The Simpcw First Nation’s Health Program has received recognition from Accreditation Canada for its health care standards.
The program was given the designation of accreditation with exemplary standing (99.8 per cent) on the Qmentum survey, following an assessment by Accreditation Canada, a non-profit organization that provides certificates to health care programs that meet certain standards on assessments.
Two peer surveyors visited the Simpcw Health Program to assess more than 600 care standards. The program only failed to meet one: the succession plan for the program’s leadership was not documented.
“We had to review a number of the standards to make sure what we surveyed was correct because we have never seen a community that had almost had a perfect score before,” said Keith Marshall, president of the First Nations Health Directors Association and one of the two surveyors.
He said before his assessment of the Simpcw Health Program, the highest score he had ever seen on the survey had missed three points.

#### Task description
Copy the article on the Simpcw health program, starting at the words "The Simpcw First" and stopping after "the two surveyors.", and swap "surveyors" for "assessors" each time it occurs.

#### Data
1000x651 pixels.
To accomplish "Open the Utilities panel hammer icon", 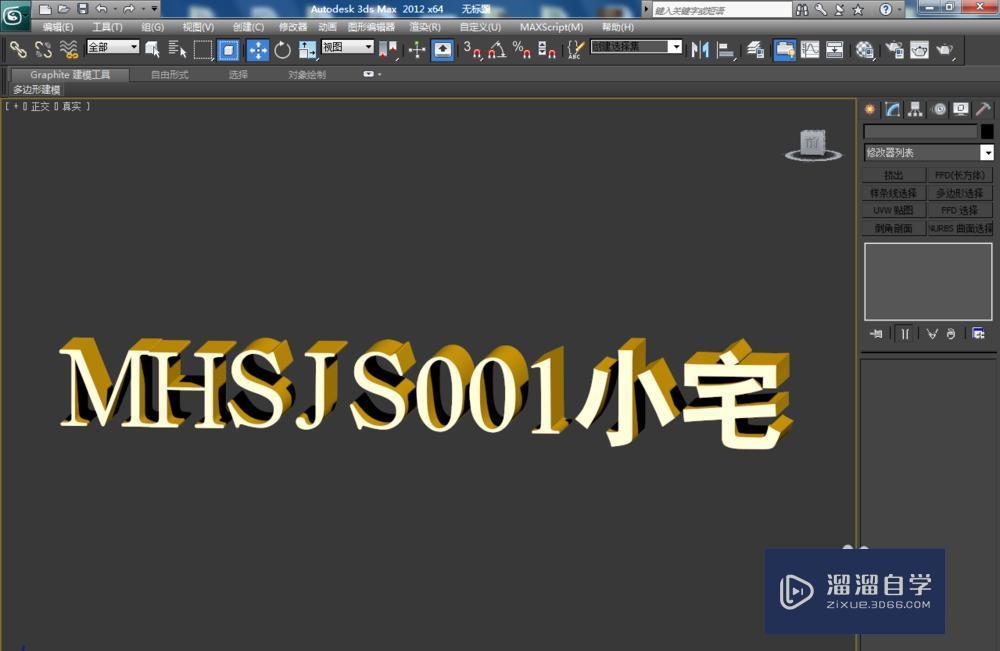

#### Result of this exercise
The Simpcw First Nation’s Health Program has received recognition from Accreditation Canada for its health care standards.
The program was given the designation of accreditation with exemplary standing (99.8 per cent) on the Qmentum survey, following an assessment by Accreditation Canada, a non-profit organization that provides certificates to health care programs that meet certain standards on assessments.
Two peer assessors visited the Simpcw Health Program to assess more than 600 care standards. The program only failed to meet one: the succession plan for the program’s leadership was not documented.
“We had to review a number of the standards to make sure what we surveyed was correct because we have never seen a community that had almost had a perfect score before,” said Keith Marshall, president of the First Nations Health Directors Association and one of the two assessors.